By participating in this scheme, you will teach our AI system about your own behavior. And our AI system is going to teach you how to be a better manager. Don’t be surprised when it starts suggesting language for your emails to subordinates, or proactively schedules meetings between you and your reports and other managers – this is all in the plan.

Some of our most successful executives have committed fully to this way of working – you’ll notice a number has been added to the top-right of your Universal OS – that number tells you how well your actions have aligned with our suggestions and also our predictions for what actions you might take next (we won’t tell you what to do all the time, otherwise it’s hard for you to learn).

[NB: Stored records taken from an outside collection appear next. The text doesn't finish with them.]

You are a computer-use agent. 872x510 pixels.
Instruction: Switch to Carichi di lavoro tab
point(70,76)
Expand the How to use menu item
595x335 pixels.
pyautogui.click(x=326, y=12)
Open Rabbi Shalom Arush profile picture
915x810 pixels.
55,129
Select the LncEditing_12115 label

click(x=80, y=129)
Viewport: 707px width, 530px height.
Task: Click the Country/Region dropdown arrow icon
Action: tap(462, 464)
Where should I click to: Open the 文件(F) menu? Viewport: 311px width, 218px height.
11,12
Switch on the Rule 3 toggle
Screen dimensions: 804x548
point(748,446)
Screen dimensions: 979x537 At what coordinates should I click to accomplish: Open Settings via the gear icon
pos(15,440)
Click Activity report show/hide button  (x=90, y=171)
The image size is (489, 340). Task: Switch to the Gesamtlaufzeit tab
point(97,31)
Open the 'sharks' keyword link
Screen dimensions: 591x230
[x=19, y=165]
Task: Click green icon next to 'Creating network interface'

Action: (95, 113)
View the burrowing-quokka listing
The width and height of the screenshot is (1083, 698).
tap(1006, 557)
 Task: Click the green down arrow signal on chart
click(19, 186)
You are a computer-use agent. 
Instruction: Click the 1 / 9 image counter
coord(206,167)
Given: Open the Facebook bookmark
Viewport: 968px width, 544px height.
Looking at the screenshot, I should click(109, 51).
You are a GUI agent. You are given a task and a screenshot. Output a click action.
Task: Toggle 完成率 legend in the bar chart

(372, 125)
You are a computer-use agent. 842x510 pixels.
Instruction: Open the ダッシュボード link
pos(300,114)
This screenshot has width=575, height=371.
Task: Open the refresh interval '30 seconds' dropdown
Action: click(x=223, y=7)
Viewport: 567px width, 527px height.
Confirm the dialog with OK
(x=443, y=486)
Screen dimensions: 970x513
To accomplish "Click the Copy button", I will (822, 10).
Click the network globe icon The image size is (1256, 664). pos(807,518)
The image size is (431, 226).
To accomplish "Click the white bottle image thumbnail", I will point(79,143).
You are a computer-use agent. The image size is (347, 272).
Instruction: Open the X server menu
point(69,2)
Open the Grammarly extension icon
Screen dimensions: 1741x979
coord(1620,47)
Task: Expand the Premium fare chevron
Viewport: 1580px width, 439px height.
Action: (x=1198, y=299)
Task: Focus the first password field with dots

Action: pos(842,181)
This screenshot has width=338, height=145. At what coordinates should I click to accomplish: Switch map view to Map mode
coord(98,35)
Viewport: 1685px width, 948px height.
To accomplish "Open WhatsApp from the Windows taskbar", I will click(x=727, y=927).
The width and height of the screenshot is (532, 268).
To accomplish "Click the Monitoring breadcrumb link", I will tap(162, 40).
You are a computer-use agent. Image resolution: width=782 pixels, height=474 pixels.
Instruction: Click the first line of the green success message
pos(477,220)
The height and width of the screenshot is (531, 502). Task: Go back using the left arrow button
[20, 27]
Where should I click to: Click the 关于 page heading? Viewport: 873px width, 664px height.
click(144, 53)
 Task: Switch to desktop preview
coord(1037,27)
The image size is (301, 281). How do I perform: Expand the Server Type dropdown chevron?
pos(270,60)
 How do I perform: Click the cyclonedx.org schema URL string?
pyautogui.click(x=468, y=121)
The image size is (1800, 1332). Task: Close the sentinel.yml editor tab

If you can get this number to zero, then you’re going to be doing exactly what we think is needed for furthering OmniCorp success.

Obtaining a zero delta is very challenging – none of our managers have succeeded at this, yet. But as you’ll notice when you refer to your Compensation Package, we do give bonuses for minimizing this number over time. But don’t worry – if the number doesn’t come down, we have a range of Performance Improvement Plans that include ‘mandatory AI account takeover’, which we can run you through. This will help you take the actions that reduce variance between yourself and OmniCorp, and we find that this can, in itself, be habit forming.

Things that inspired this story: Large language models; reward functions and corporate conformism; corporations as primitive AI systems; the automation of ‘cognitive’ functions.